The SF Standard continues:
View attachment 920724
This chart is critical because California's regulatory environment has made it the #1 hotbed in America for other car companies to sell compliance EVs at a loss in order to be eligible to participate in the state's absurdly lucrative automotive market. Despite facing this extreme handicap of competing against companies willing to price EVs at levels that generate negative gross profit margin, Tesla
is still outselling everyone else combined and is steadily gaining EV market share. Let that sink in. This is just embarrassing. Also consider what this implies for the oft-repeated arguments that more competition and BEV options will reduce Tesla's competitiveness. California already has a lot of EV options, including many models that are not available for sale in significant numbers anywhere else in the nation, and California also has a decent charging non-Tesla infrastructure relative to almost all markets in the world, and yet...Tesla dominates.
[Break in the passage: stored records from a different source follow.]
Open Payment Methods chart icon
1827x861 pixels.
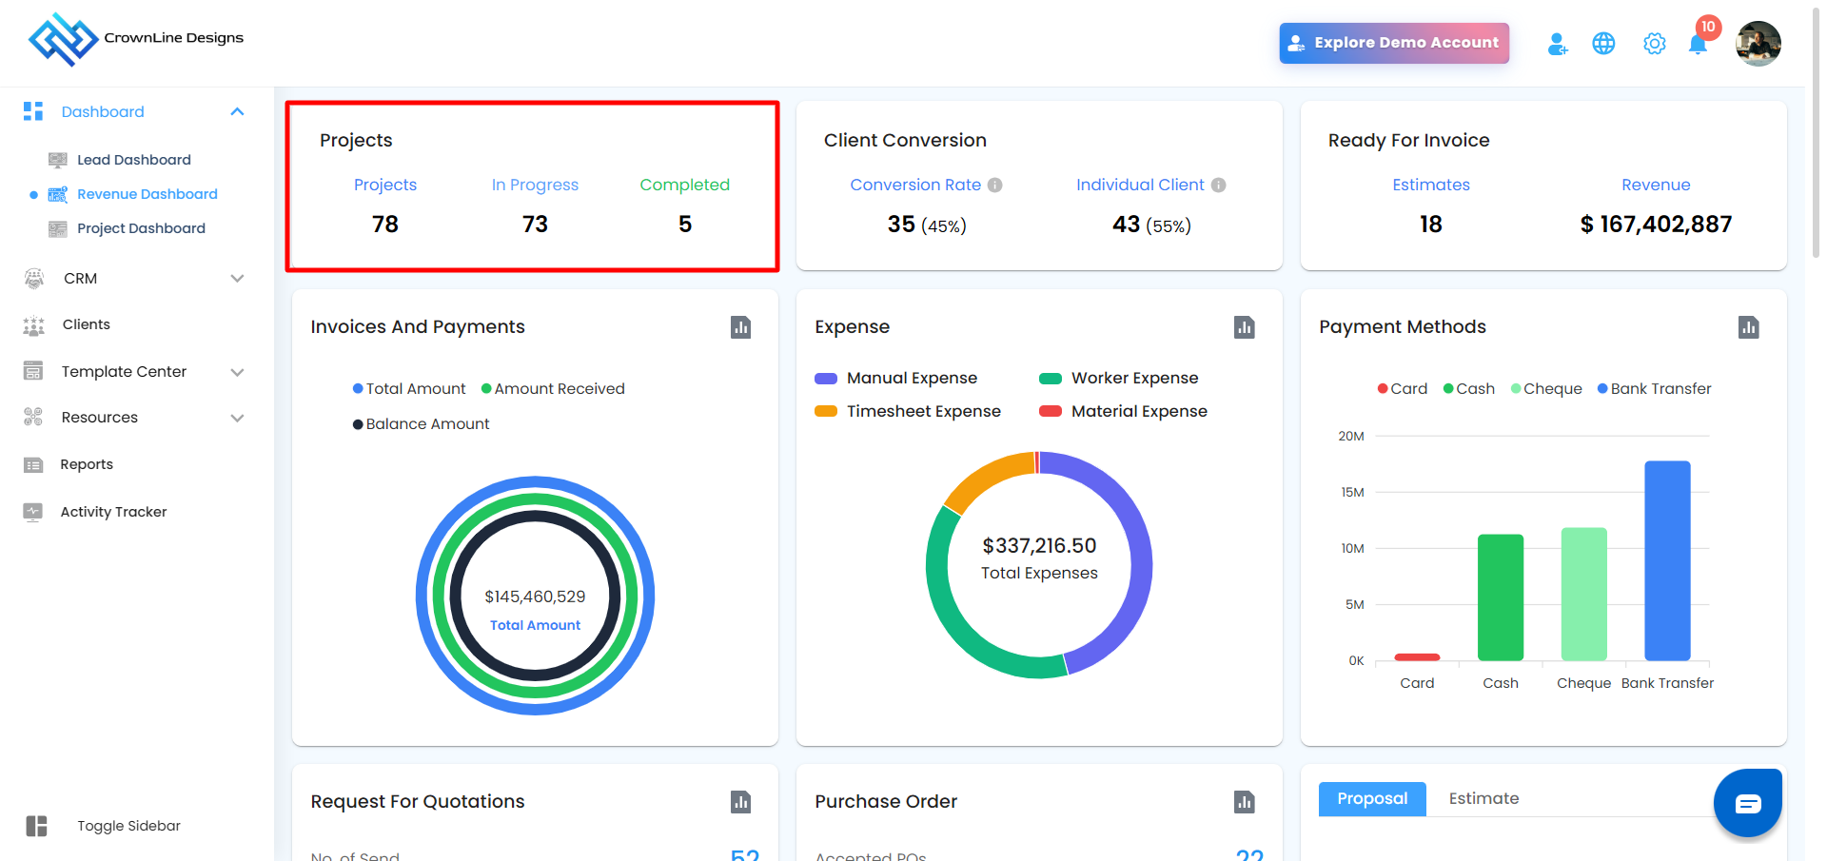pos(1748,327)
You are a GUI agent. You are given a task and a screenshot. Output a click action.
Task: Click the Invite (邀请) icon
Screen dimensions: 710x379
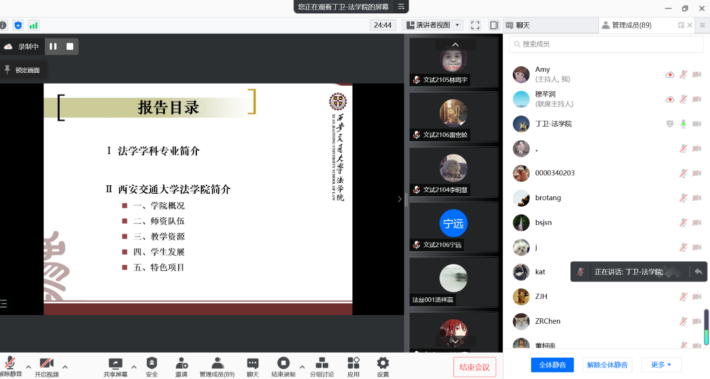(181, 364)
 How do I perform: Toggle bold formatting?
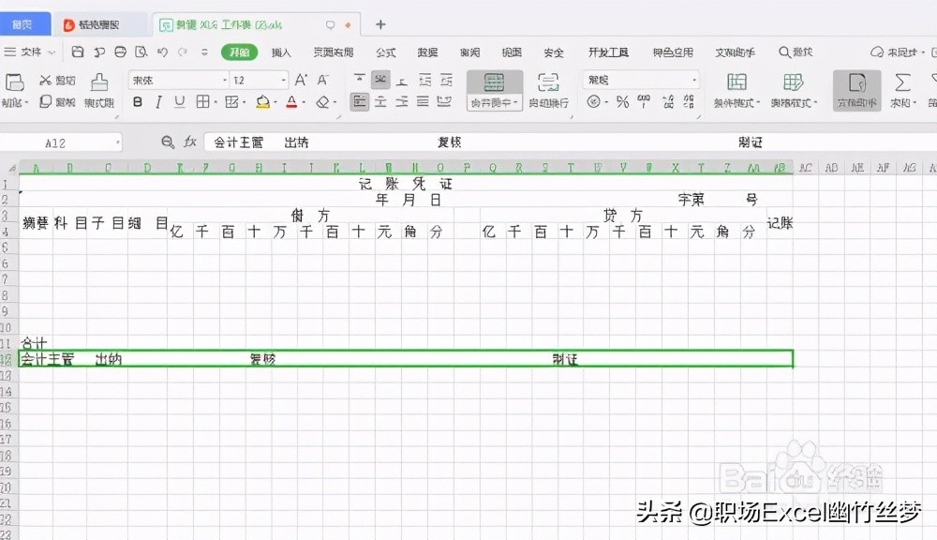coord(136,100)
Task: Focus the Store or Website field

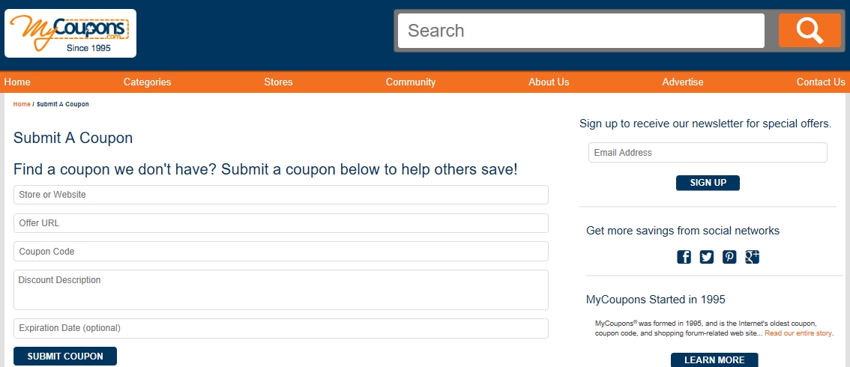Action: click(x=281, y=195)
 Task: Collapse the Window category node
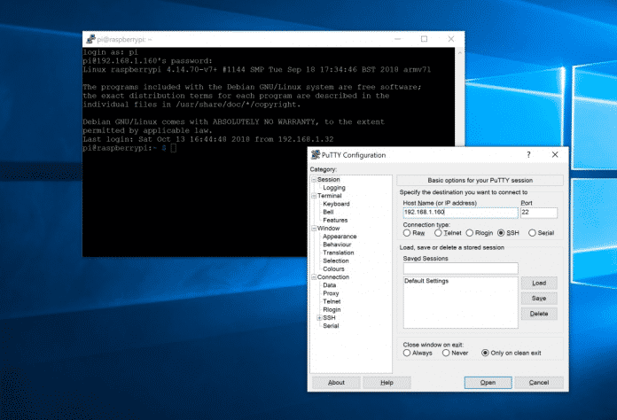point(313,228)
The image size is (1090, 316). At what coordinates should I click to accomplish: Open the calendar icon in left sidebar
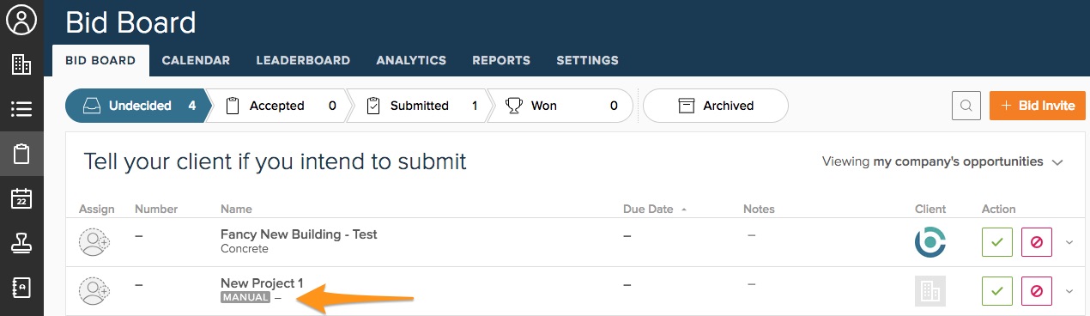(21, 198)
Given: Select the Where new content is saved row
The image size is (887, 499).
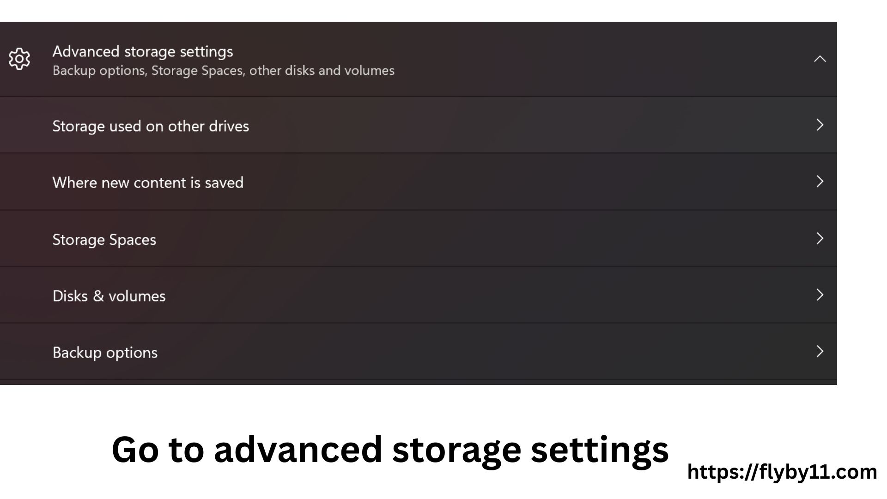Looking at the screenshot, I should click(x=148, y=182).
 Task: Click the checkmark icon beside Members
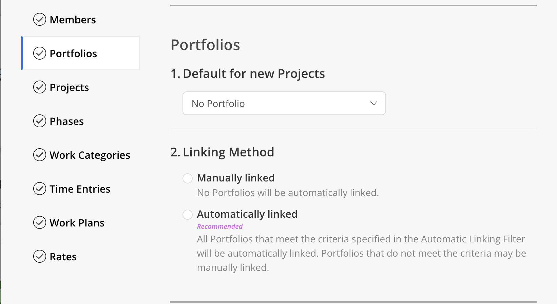40,19
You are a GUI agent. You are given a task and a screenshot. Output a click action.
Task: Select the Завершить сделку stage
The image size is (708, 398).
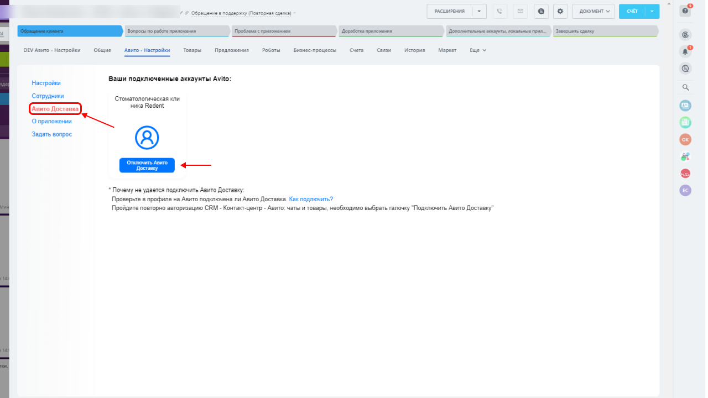click(x=605, y=31)
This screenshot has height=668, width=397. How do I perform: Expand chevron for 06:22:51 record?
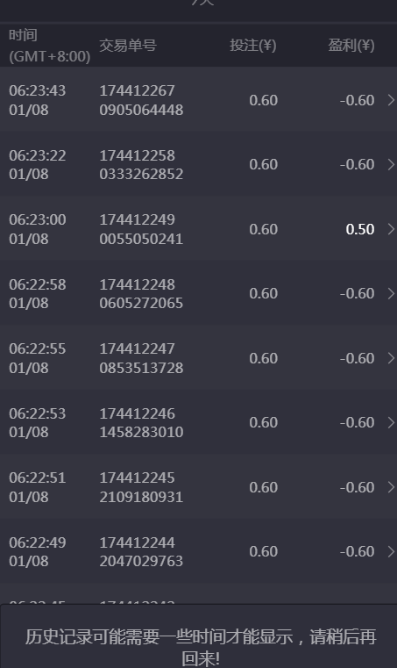pyautogui.click(x=391, y=487)
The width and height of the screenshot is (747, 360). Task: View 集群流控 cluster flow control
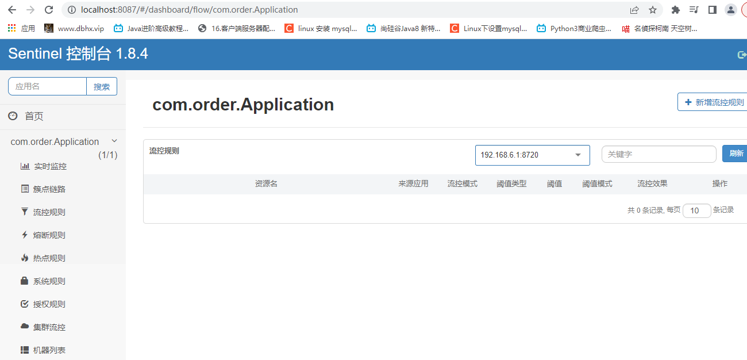point(46,327)
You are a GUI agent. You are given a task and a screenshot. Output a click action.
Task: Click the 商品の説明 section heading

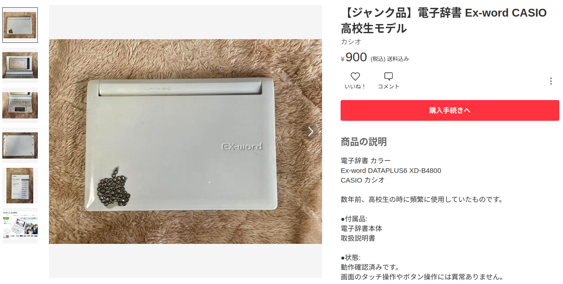click(364, 142)
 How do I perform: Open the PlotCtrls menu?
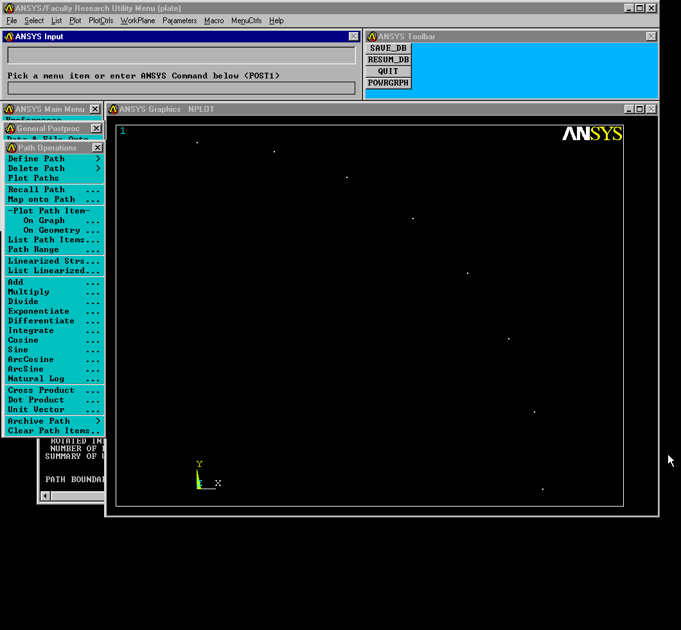click(x=101, y=21)
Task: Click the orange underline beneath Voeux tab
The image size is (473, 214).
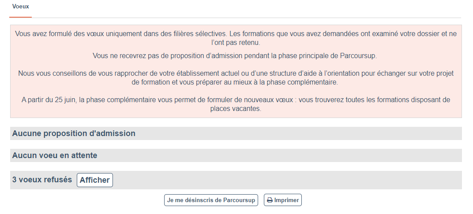Action: coord(20,17)
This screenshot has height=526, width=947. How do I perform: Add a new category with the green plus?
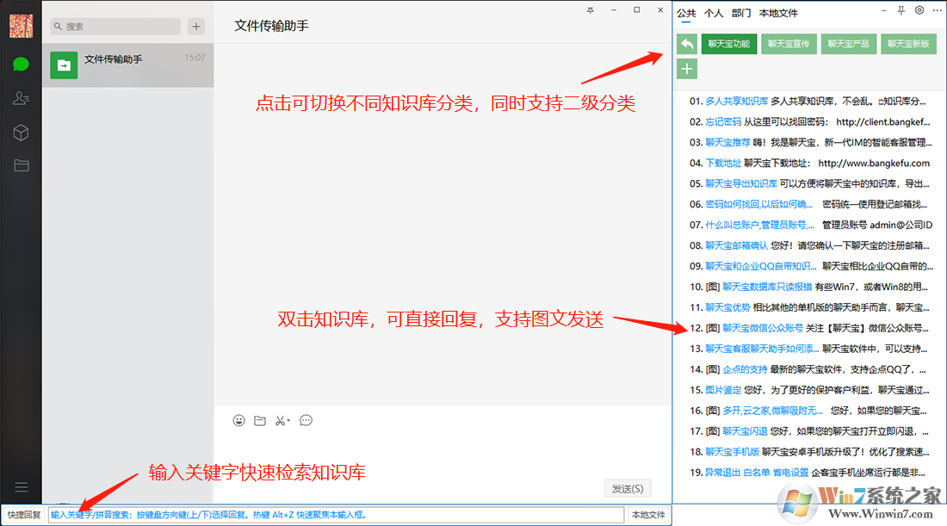687,70
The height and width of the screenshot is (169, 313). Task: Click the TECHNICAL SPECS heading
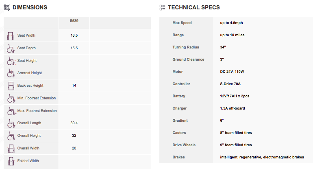[194, 8]
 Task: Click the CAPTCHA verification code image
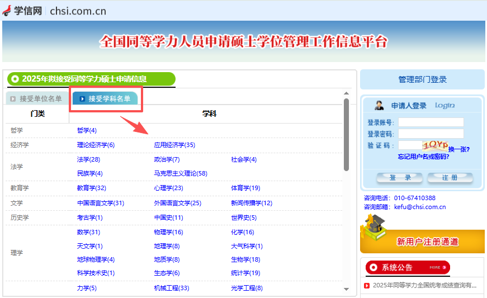tap(435, 145)
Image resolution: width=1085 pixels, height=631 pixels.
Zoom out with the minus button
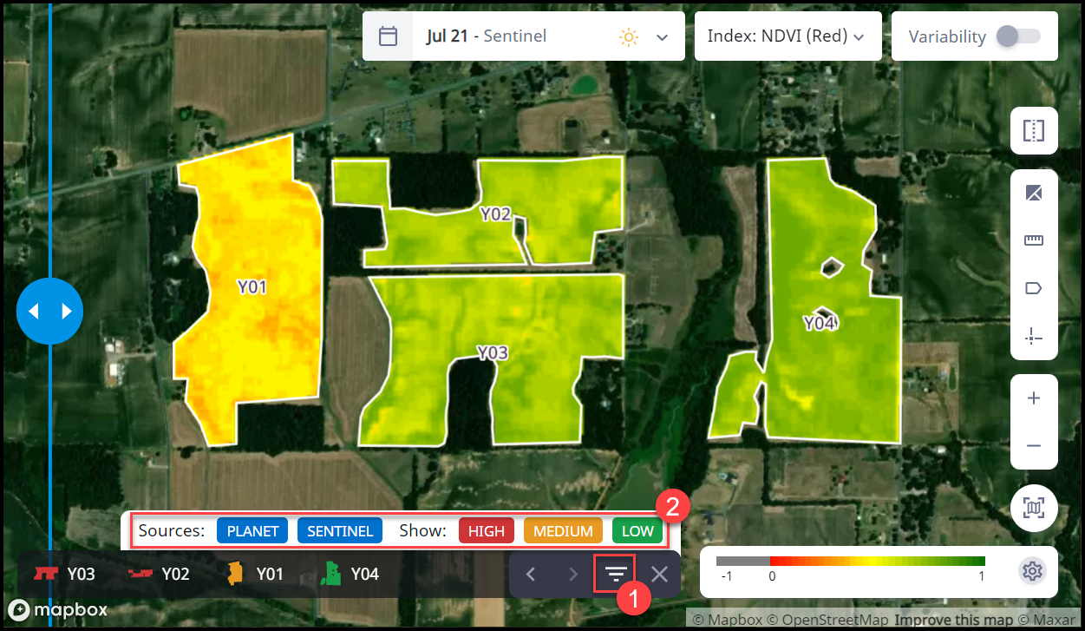click(x=1034, y=445)
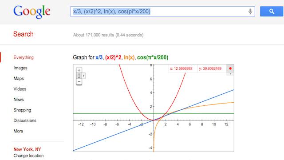Expand zoom mode options arrow beside vertical arrows

84,76
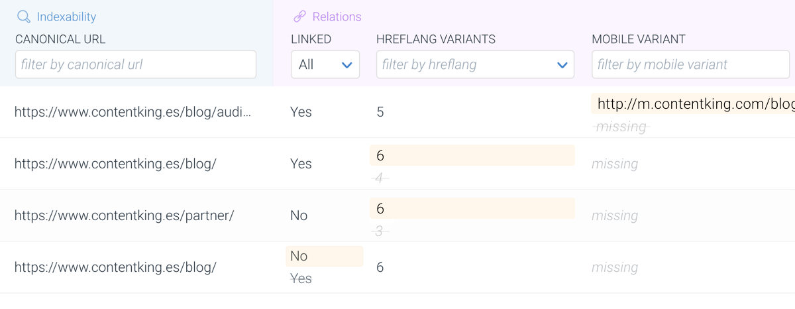Open the m.contentking.com mobile variant URL
Screen dimensions: 795x309
pyautogui.click(x=696, y=104)
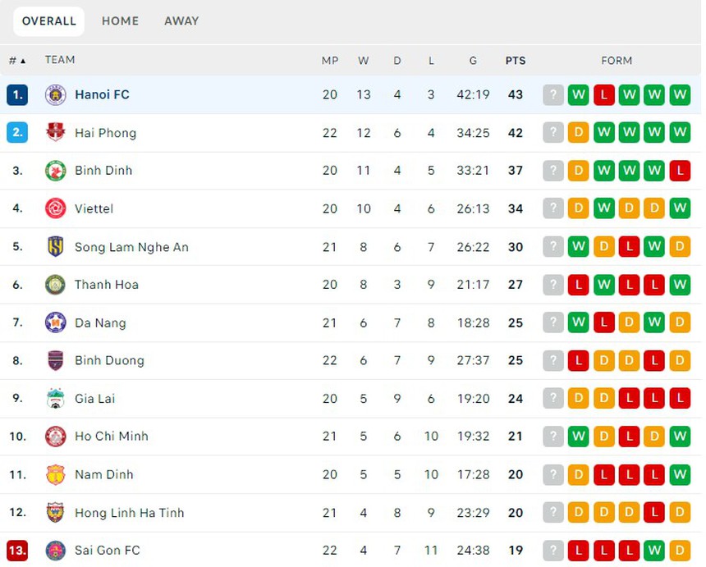
Task: Click Hanoi FC's latest green W form badge
Action: click(680, 94)
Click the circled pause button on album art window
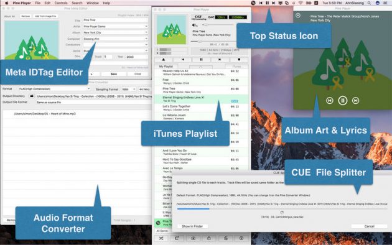Viewport: 392px width, 245px height. click(x=342, y=101)
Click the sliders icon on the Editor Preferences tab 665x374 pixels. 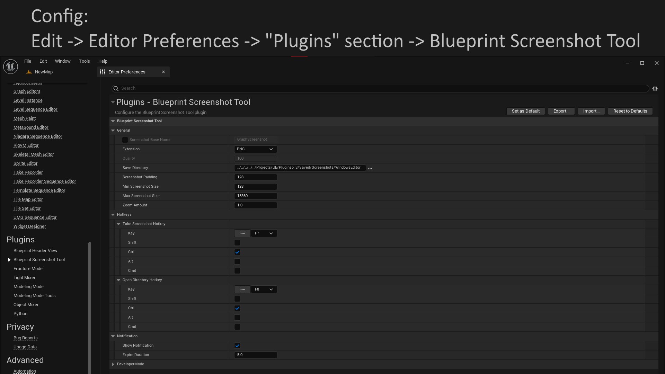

For anyone who still wants to express concern about "Elon's antics", please describe your reasoning for why California and SF/SoCal are somehow not representative of EV adoption and leftist political trends in the rest of the country, or alternatively describe why you think this trend is going to reverse in the future despite having already continued unabated through the entire pandemic and Twitter saga.
Also, anyone who was surprised by Tesla's decision to double down on developing an engineering presence in Silicon Valley instead of Texas may want to take some time to sit down and have a deep meditation session to ponder why you're placing so much weight on politics instead of other factors related to the business. Palo Alto was a clear winning choice and Austin will not be on the same level for a very long time, if ever. Other locales have intensely competed with SV for decades to wrest away some of its magic and tech dominance and every attempt has, thus far, failed. Tesla was born in Silicon Valley and though it's going global now, it's still a Silicon Valley software and computer engineering company at its core and will remain so for the foreseeable future.